Михаил - Леколь
Я ни разу раньше не слышала, чтобы Михаил говорил. У него был низкий и старый голос, немного усталый, немного скрипучий.
– Прости, я должна была сделать тебе ногу получше!
У меня на глазах выступили слёзы. Миша снисходительно вздохнул.
– Нет, это хороший протез, – возразил он. – Но я уже старый, и не могу тебя защищать.
Я в панике обернулась: монстр наблюдал за нами, нетерпеливо водя хвостом и истекая чёрной слюной. Кажется, он готов был в любую секунду напасть снова, если бы был уверен, что медведь больше не встанет.
– Что же нам делать, Мишенька?..
– Ты уже взрослая, – ответил Михаил; его единственный глаз будто бы улыбался. – Ты сама можешь знать, что делать.
Правильно. Я аккуратно погладила Мишин широкий нос; медведь закрыл глаза и свернулся, положив голову на лапы. Затем я поднялась на ноги.
В груди монстра что-то зарокотало, когда он увидел, что я поднялась. Покачивая большой белой головой и жадно втягивая воздух, существо приближалось ко мне. Я тоже сделала несколько шагов вперёд, и, когда я приблизилась сама, чудовище озадаченно блеснуло огоньками в глазницах.

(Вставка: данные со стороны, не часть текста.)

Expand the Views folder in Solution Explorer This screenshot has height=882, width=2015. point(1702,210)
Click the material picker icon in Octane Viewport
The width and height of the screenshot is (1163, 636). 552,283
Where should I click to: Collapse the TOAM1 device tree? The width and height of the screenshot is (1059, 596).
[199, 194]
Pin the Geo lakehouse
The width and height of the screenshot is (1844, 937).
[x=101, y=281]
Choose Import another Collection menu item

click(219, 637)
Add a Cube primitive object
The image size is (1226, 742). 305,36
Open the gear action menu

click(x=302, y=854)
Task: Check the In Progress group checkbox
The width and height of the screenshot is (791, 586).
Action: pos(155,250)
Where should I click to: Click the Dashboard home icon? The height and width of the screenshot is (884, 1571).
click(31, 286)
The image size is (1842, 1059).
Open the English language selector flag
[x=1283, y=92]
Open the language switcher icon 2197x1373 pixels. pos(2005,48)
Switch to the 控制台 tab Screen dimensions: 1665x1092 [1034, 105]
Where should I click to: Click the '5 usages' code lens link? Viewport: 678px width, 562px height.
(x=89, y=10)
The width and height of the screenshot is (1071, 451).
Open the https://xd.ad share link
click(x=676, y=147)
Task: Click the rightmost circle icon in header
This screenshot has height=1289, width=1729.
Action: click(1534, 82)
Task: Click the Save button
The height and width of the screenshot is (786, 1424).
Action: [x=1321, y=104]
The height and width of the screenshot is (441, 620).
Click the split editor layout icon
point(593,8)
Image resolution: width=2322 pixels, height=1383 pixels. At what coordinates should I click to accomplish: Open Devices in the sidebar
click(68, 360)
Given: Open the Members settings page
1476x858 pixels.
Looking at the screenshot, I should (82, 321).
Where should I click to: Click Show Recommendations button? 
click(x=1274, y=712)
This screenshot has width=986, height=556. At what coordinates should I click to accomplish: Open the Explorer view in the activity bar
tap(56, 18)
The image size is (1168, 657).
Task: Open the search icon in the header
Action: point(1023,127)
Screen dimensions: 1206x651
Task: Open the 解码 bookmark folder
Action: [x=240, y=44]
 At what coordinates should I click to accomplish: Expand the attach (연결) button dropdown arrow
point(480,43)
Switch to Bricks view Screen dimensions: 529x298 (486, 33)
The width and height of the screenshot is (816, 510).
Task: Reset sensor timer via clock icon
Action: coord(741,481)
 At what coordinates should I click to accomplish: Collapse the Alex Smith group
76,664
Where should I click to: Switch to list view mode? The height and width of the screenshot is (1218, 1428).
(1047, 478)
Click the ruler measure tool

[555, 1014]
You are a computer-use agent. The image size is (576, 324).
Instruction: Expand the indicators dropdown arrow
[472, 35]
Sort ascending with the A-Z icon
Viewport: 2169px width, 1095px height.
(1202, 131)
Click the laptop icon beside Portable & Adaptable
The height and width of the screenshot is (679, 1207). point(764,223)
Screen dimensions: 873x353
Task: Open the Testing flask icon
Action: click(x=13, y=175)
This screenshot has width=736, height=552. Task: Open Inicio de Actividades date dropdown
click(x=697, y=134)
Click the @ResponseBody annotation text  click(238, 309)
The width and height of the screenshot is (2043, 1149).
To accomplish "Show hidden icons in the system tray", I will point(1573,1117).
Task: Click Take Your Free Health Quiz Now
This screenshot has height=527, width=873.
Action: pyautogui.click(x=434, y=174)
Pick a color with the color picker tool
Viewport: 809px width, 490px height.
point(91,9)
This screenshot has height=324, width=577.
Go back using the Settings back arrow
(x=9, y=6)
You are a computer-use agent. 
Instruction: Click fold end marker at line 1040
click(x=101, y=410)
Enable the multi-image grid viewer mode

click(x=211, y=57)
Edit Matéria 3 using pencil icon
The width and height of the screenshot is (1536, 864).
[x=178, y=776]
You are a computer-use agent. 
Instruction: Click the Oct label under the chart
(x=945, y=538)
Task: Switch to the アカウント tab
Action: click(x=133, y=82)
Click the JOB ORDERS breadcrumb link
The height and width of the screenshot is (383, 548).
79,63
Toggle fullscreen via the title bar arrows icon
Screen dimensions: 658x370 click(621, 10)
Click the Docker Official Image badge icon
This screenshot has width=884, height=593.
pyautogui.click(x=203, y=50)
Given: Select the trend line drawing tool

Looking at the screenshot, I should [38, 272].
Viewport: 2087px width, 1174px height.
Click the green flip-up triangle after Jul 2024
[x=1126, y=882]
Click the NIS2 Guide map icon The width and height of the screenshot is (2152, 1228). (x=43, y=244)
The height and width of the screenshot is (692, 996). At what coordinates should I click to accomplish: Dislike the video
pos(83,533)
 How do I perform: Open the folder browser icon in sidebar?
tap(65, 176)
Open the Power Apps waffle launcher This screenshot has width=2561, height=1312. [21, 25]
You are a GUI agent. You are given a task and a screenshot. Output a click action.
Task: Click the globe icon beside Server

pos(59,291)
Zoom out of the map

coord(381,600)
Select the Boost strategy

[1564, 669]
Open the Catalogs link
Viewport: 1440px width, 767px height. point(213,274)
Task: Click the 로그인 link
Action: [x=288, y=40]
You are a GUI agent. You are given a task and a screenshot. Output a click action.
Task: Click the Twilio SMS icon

Я где-то читала, что животных нужно гладить, поднося руку снизу их морды, а не сверху. Если поднести сверху, они могут воспринять это как угрозу. Поэтому я протянула вперёд открытую ладонь так, чтобы крыса могла её видеть. Крыса не шевелилась, принюхиваясь ко мне так, будто видит меня в первый раз. Я приблизилась ещё и коснулась прохладного костистого подбородка. В этот момент я могла бы лишиться руки, но монстра будто бы парализовало. Мне было ужасно страшно, но я продолжала смотреть в сияющие глазницы, не отводила взгляд.
И то, что я в них увидела…
Весь мой ужас, и весь мой стыд, и весь мой страх. Свой каждый раз, когда не решалась что-то сделать. Свой каждый раз, когда боялась, что посмеются, что назовут глупой, что посчитают неумёхой. Свой каждый раз, когда кого-то подвела. Свой каждый раз, кода чувствовала себя маленькой, слабой, униженной. Своё каждое услышанное «ты ничего не можешь», «ты всё испортила», «это ты виновата», «могла бы и лучше».
Свой каждый раз, когда осуждали, когда кричали, когда разрывали в клочья. Своё каждое «да кому ты такая нужна», и своё каждое «замолчи, утихни, умри».
Мы с моим страхом смотрели друг на друга. Мы прижались друг к другу лбами, и я погладила лысый белый лоб крысы. Я увидела, что из пустых сияющих глазниц её текут чёрные-чёрные слёзы. Мы оплакивали того ребёнка, который потерял детство, потому что всегда чего-то боялся.
С каждой слезинкой тьма в крысином брюхе и под рёбрами медленно таяла. Таяла и растекалась в ночи, унося прочь и прочь каждую боль, каждую колючку и иголочку, которую в меня втыкал мой страх. Медленно-медленно голова под моей рукой становилась меньше и меньше, пока скелетик крысы не стал таким, какой, вообще-то, и положено быть крысе. Теперь чудовище было вовсе не страшным и помещалось у меня в ладонях. Я понесла его в руках и показала Михаилу. Он был жив, но просто дремал, наблюдая за мной приоткрытым глазом.
Довольно заворчав, медведь снова закрыл глаза; кровь из уха у него перестала течь. Я села на пол и прилегла спиной на меховой живот медведя, аккуратно положив на колени крысу. Крыса тоже расслабленно свернулась в клубочек и улеглась.
Так мы и уснули.
Утром я чувствовала себя уставшей. Оглядев комнату при свете, я не обнаружила никаких следов ночной битвы. Только мишка упал с кровати и лежал на полу. Выглядел он как-то более потрёпанно, чем обычно. Я точно заберу его, когда поеду домой.
И спрошу у мужа, может, он будет не против, если мы купим крысу.